I always admired my mother’s determined spirit. She was among the first women to serve on a jury in Mississippi, a state that did not allow women to serve on juries until 1968. She could not remember much about the trial, but she made it clear to everyone who served with her that she was their equal, since she was also one of the first black women to serve on a jury. “Sometimes I have to save your mother from herself,” my father once told me, referring to what he thought was my mother’s rash outspokenness in a society just emerging from Jim Crow. If my father were here today, I would tell him that my mother never needed anyone to save her. She was perfectly capable of saving herself. Because that was exactly what she did when she found herself widowed in her late forties, with two kids in college and one in middle school. She survived, and she provided for us all.

Lucille Richardson Eubanks had bright auburn hair that complemented her creamy freckled skin. She drove fast with the fervor and speed of a Formula One racer, wore smart dresses with high heels, and had a mouth more flamboyant than her conservative manner of dress. She radiated a sharp, pointed warmth and held nothing back.

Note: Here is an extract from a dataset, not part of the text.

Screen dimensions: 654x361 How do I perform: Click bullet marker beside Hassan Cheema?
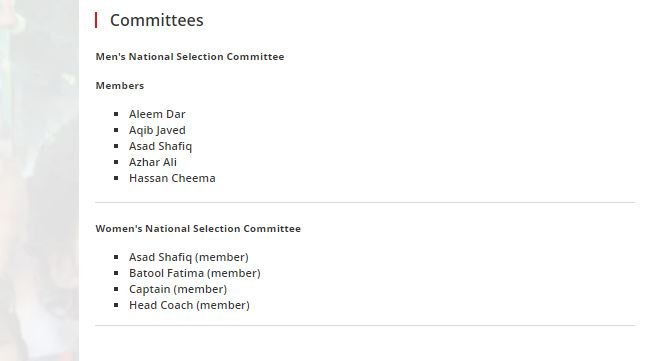(116, 178)
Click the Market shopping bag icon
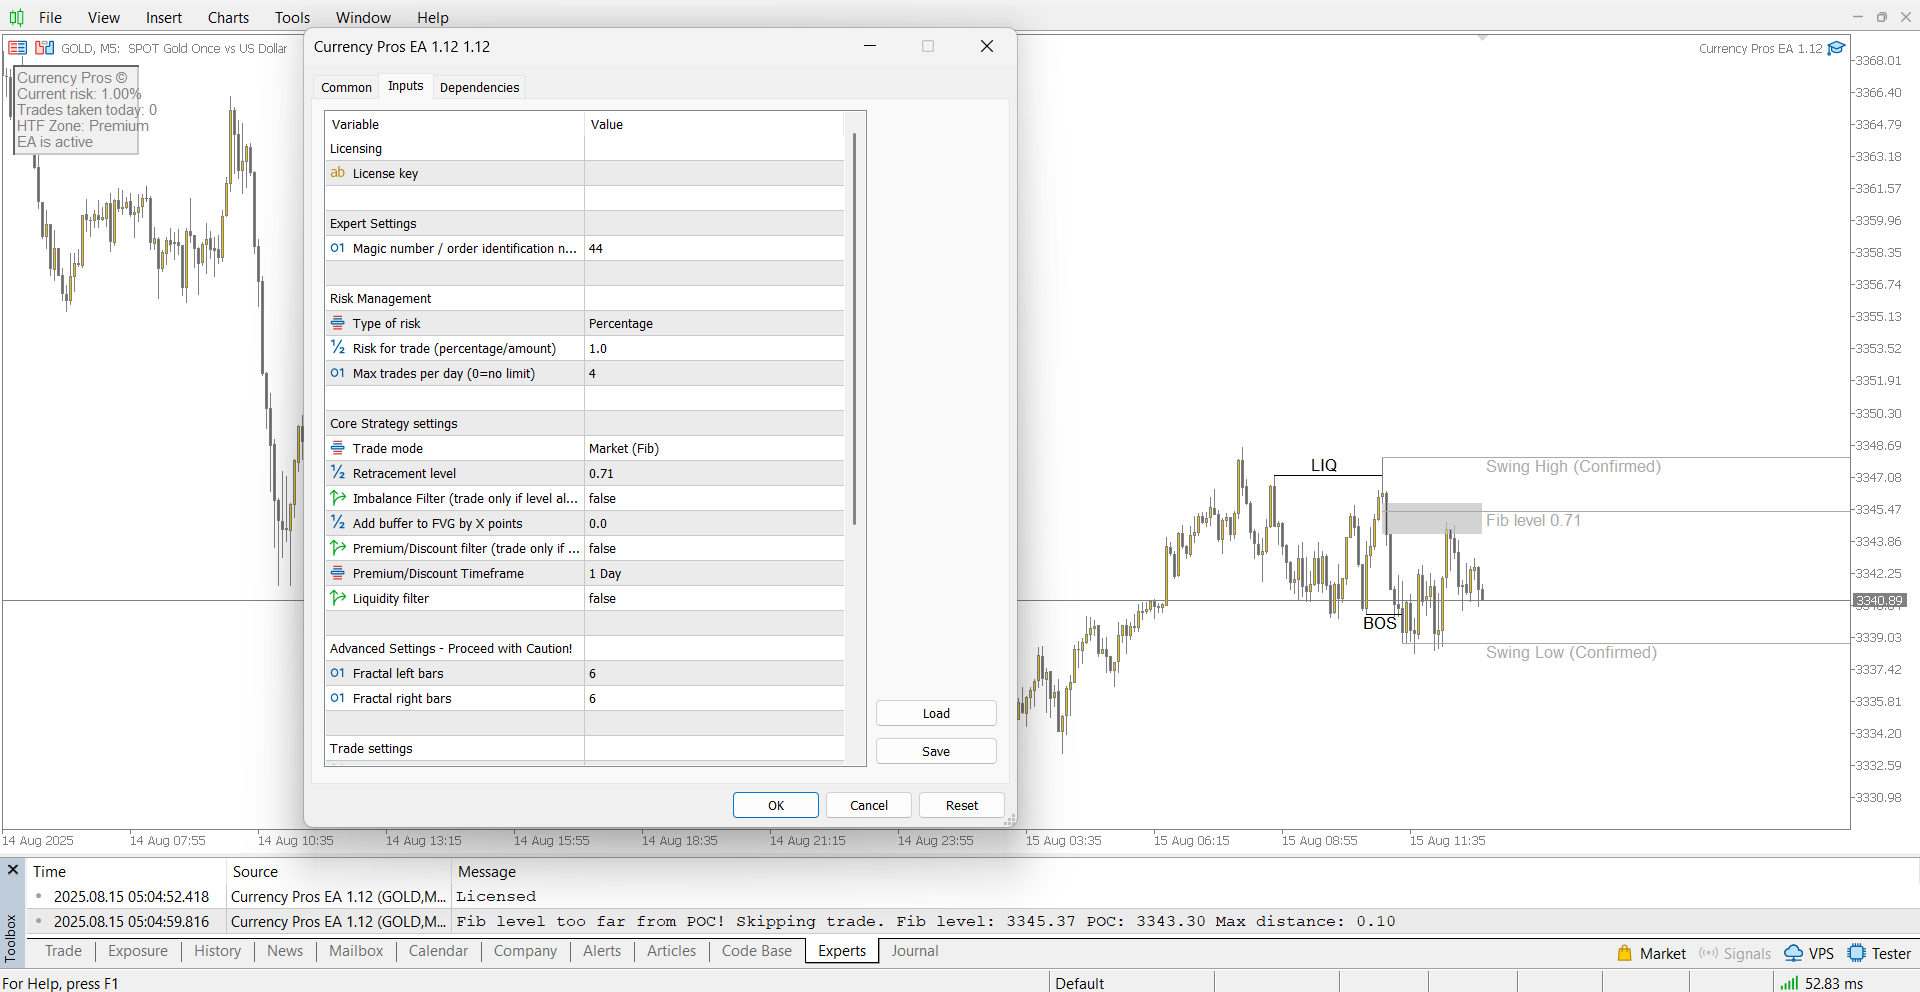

As she grew old and began to keep a cane with her to remain steady on her feet, she rejected the patronizing gestures often directed at the elderly. A grocery store cashier said something she deemed insulting to her one day, and her response was “Don’t let this gray head fool you. I still know how to kick ass.”

That was the attitude my mother kept until the very end: she still knew how to kick ass and would take names of those she deemed worthy of a swift thrust of her foot. A month before she died, she was in a wheelchair after a long hospital stay, one that made it clear the end was coming. Her driver’s license was nearing its expiration date, and she called me to take her to the DMV to get it renewed. This was a woman who learned to drive in her father’s logging truck when she was twelve, so at this point in her life she had been driving for seventy-six years by my calculation. Being the dutiful son, I did as I was told. I wheeled her through the DMV to take the vision test required of someone her age, and she valiantly moved to an erect position from the chair to look through the viewfinder. I could tell she was in pain as she stood there but was trying to hide that fact from me and any DMV official who might be watching.

When she passed the exam and had her photo taken for her new license, one of those officials motioned for me to come talk with her. “I’m guessing this is your mother. Do you really want her to have a driver’s license?” I knew my mother did not have long to live, and she prided herself on still being able to drive, even if was only a document that said she had the right to do so. I whispered to the officer, “My mother is dying,” something I knew at the time but had not yet said aloud. “A driver’s license is a source of pride. She’ll never get behind the wheel of a car again, trust me. Just let her have the license.”

And that is exactly what they did. When I wheeled her out of the DMV, she could not contain her happiness. When she looked up at me from her wheelchair and offered to drive home, I responded by telling her, “Don’t get cocky, now.” We laughed all the way back home.

I sometimes think getting that driver’s license added a month to my mother’s life. I’m so glad I had that much more time to hear a few more stories from her. Now one of my prized possessions is my mother’s last driver’s license. Every time I look at it, I remember a woman who may not have been able to embrace a philosophy of nonviolence but was always strong and in control.